His career took off in the mid-1880s when he began making western illustrations for Harper's Weekly and many other widely read New York magazines. Remington's pictures brought visual information to the eastern public accompanying both factual accounts and fiction of the Old West. He was praised and trusted for the accuracy of detail in his work. Many people assumed, and still assume, that he was a westerner, if not, in fact, a soldier or a cowboy himself. In truth, he was an easterner who was as fascinated by the subjects he depicted as his audience was.
Frederic Remington traveled west repeatedly. He loved the idea of the frontier and greatly admired the rough and heroic cowboys and soldiers he met there. He enjoyed meeting them, hearing their stories and following their lives in his visits as a journalist/illustrator. Among other things, he admired them for seeming undaunted by the many elements of frontier life that Remington himself could barely tolerate - poor and scarce "grub," long rides in the saddle, and extended periods between baths.
On these trips, Remington collected innumerable materials to use as props to create convincingly detailed illustrations, paintings and bronzes in his studio in New Rochelle, New York. He took a camera and made his own photographs, not as art, but as notes. He bought hundreds of widely available western landscapes and portraits of Native Americans.
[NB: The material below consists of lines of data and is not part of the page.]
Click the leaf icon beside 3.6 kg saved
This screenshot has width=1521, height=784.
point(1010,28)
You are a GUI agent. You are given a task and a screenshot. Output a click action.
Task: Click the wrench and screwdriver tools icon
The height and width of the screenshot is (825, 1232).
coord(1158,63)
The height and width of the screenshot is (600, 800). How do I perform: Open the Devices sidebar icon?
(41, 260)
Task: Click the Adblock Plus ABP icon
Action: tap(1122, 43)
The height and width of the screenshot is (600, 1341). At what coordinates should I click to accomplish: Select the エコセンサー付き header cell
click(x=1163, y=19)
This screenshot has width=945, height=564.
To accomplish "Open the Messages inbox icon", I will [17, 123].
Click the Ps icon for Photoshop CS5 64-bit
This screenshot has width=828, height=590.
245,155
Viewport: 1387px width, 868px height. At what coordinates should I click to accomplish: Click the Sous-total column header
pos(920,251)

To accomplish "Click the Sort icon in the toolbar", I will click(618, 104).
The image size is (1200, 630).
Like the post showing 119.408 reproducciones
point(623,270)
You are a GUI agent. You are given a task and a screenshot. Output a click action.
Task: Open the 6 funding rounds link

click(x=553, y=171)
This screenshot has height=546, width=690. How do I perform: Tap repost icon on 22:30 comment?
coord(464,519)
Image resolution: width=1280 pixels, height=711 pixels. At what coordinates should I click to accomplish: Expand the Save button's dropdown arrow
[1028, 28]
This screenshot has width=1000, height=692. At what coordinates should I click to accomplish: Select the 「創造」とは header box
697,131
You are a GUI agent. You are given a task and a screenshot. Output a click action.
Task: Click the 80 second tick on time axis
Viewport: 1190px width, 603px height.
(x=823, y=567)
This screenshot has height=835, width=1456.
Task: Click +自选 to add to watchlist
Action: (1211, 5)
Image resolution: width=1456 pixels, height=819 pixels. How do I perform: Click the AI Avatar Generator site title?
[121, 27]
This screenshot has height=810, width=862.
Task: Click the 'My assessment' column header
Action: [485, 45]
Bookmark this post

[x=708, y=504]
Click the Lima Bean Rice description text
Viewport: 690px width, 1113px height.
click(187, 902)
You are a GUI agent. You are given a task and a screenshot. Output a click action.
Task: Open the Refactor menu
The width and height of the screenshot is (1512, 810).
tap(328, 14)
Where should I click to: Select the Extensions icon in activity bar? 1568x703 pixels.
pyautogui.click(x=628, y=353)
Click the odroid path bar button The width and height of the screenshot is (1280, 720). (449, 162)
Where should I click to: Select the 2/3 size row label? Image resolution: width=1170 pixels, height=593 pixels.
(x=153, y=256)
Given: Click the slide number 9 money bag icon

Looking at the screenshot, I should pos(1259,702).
He carried notebooks and sketched everything from distant horizons to the details of creases on leather boots.
He worked for the great magazines of the 1880s and 1890s, creating images of soldiers, cowboys and Indians that shaped the world's perception of the American west. He produced over 3,000 signed paintings and drawings. Most of them were illustrations, but many were made as art as he turned away from the publishing world and accomplished masterful art. Today, he may be best known for his sculptures, which he began in 1895 with The Broncho Buster.
He created 22 different subjects in bronze before his death at 48. His worked on increasingly sophisticated artistic goals in his paintings, moving toward impressionism.